Central Banks & Policy Rates:

  • Federal Reserve (US): Held the Fed Funds rate steady at 4.25%-4.50% throughout Q1. Despite market pricing anticipating cuts sooner due to growth fears, the Fed adopted a cautious, data-dependent stance, particularly as inflation remained sticky and tariff impacts were unclear. Stagflation concerns complicated the outlook. Median FOMC projections saw rates at 3.9% by end-2025.
  • European Central Bank (ECB): Cut the deposit rate by 25bps in March to 2.50%, continuing its easing cycle as inflation moderated.
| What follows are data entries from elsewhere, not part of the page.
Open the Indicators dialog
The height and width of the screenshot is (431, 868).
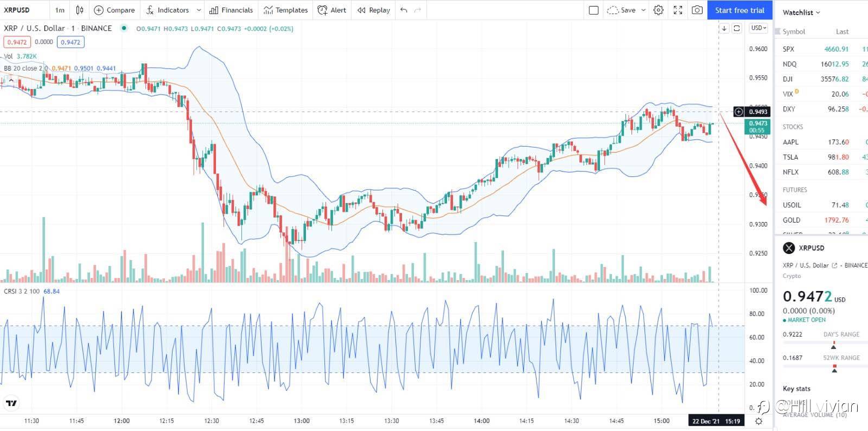coord(167,10)
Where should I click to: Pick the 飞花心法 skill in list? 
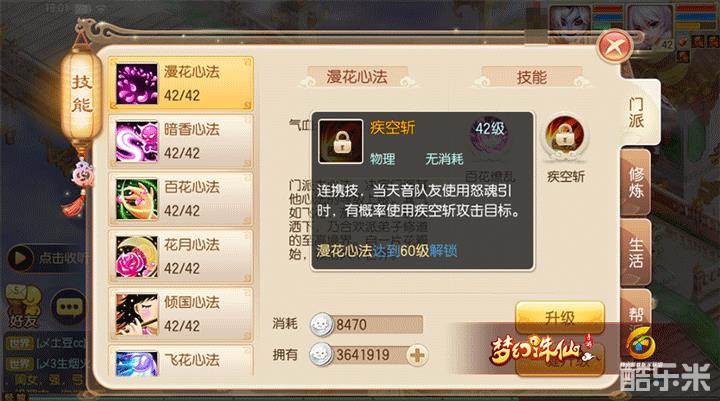pyautogui.click(x=181, y=361)
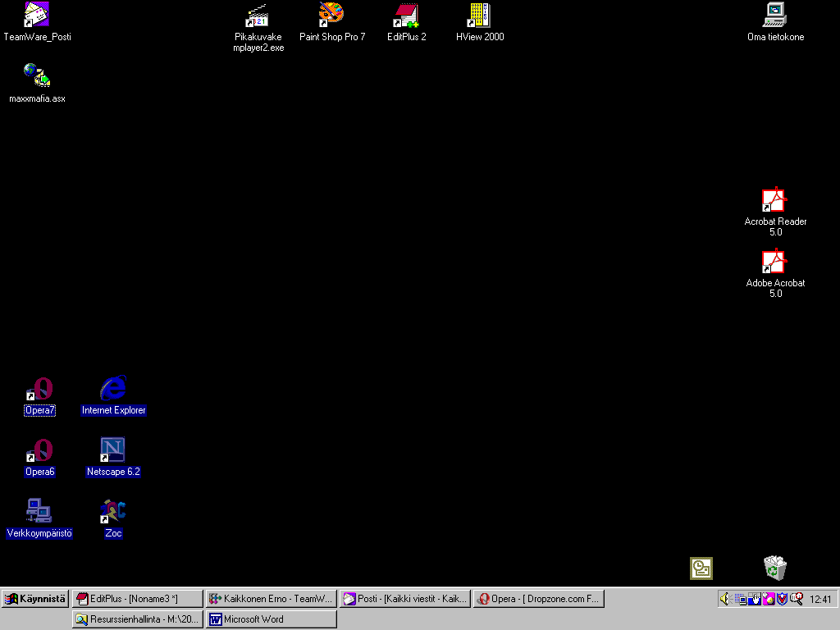Open the TeamWare_Posti desktop shortcut
The image size is (840, 630).
37,15
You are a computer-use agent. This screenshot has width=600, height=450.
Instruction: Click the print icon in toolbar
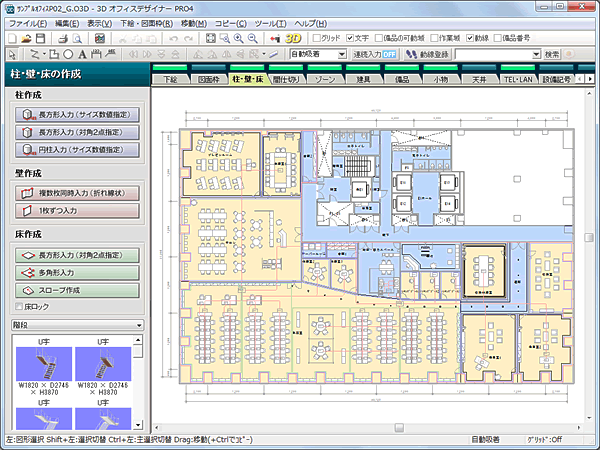[61, 38]
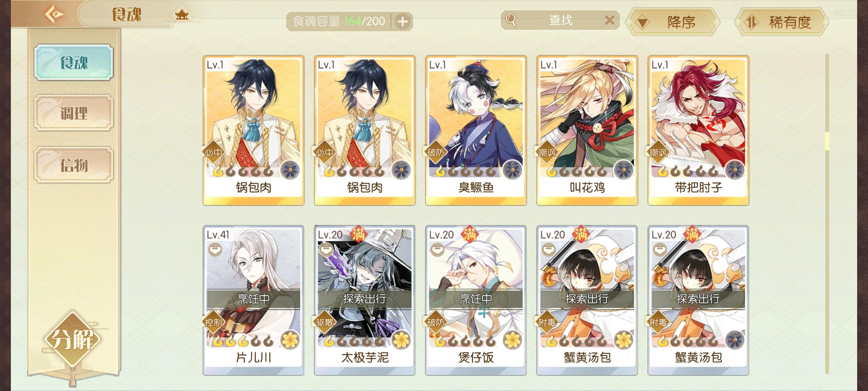This screenshot has height=391, width=868.
Task: Switch to the 调理 tab
Action: (x=74, y=113)
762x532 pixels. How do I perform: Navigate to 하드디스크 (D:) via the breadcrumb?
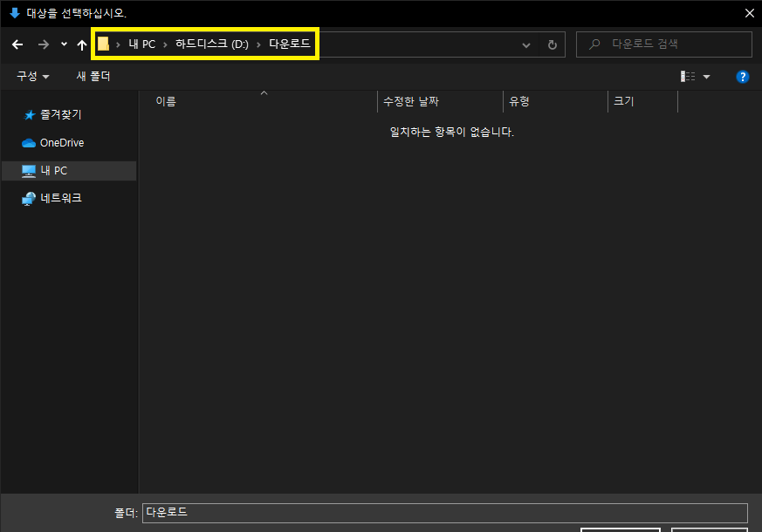pos(213,44)
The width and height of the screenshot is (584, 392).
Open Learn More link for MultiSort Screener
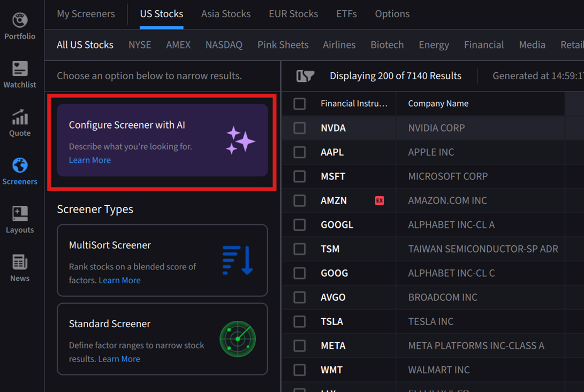(x=119, y=280)
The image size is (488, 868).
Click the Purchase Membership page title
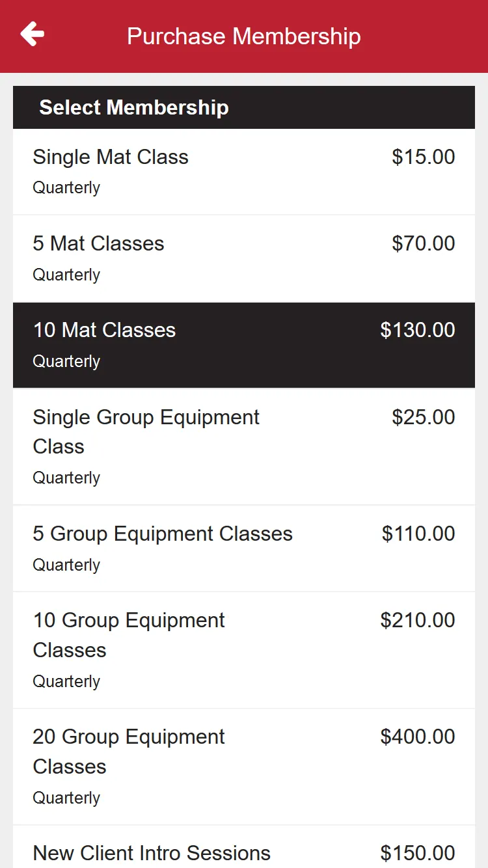coord(244,36)
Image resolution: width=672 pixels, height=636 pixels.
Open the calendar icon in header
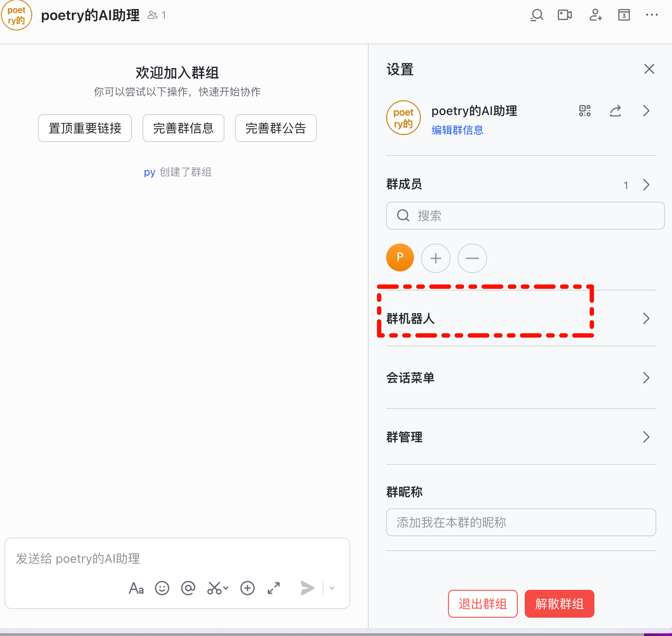[624, 15]
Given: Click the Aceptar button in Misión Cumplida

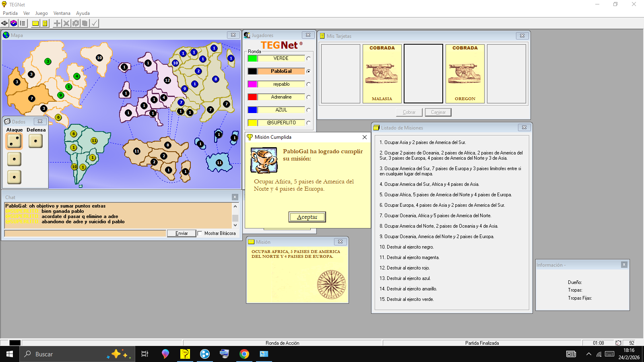Looking at the screenshot, I should (x=307, y=217).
Further cuts were expected in Q2 (ABN AMRO forecasts 1.5% by Sept), but fiscal expansion plans could limit the extent of easing.
  • Bank of Japan (BoJ): Markets anticipated further tightening.
  • Other Developed Markets (BoE, RBA, BoC): Began or signalled cautious easing. KPMG expects the BoE to cut three more times in 2025.


Government Bond Yields:

  • US Treasuries: Yields declined significantly in Q1 (10-year down ~22bps to 4.21%, 2-year down ~60bps to 4.36%) on growth concerns and safe-haven flows. The yield curve briefly normalized. Concerns grew about Treasury demand due to fiscal trajectory worries and potential reduced foreign buying linked to trade tensions, evidenced by tightening swap spreads (Nomura, Citi).
  • European Bonds: German 10-year Bund yields surged (>40bps to ~2.77%), sharply diverging from Treasuries due to fiscal/defence spending expectations. Investor flows favoured Eurozone bonds.
  • Japanese JGBs: Yields hit multi-year highs.


Inflation:

  • US: Remained persistent and above target (Q1 CPI 2.8%). Year-end forecasts were revised higher due to tariffs (Fed median PCE 2.7%, Fannie Mae CPI 3.2%). Inflation expectations in consumer surveys (UMich) jumped significantly in April, reinforcing stagflation fears.
  • Euro Area: Continued disinflationary trend (Feb headline 2.4%, core 2.6%), supporting ECB easing.
  • UK: KPMG forecasted inflation peaking near 3.6% in Autumn 2025 before returning to target in mid-2026.
  • Developing Asia: Disinflation expected to continue (ADB).


Credit Markets:

Spreads widened modestly in Q1 but remained historically somewhat tight. Sovereign bonds were generally preferred over corporate debt. US Investment Grade returned +1.0% in Q1, while High Yield lost -2.6%. Analysts (e.g., BlackRock) advised reducing risk exposure heading into Q2.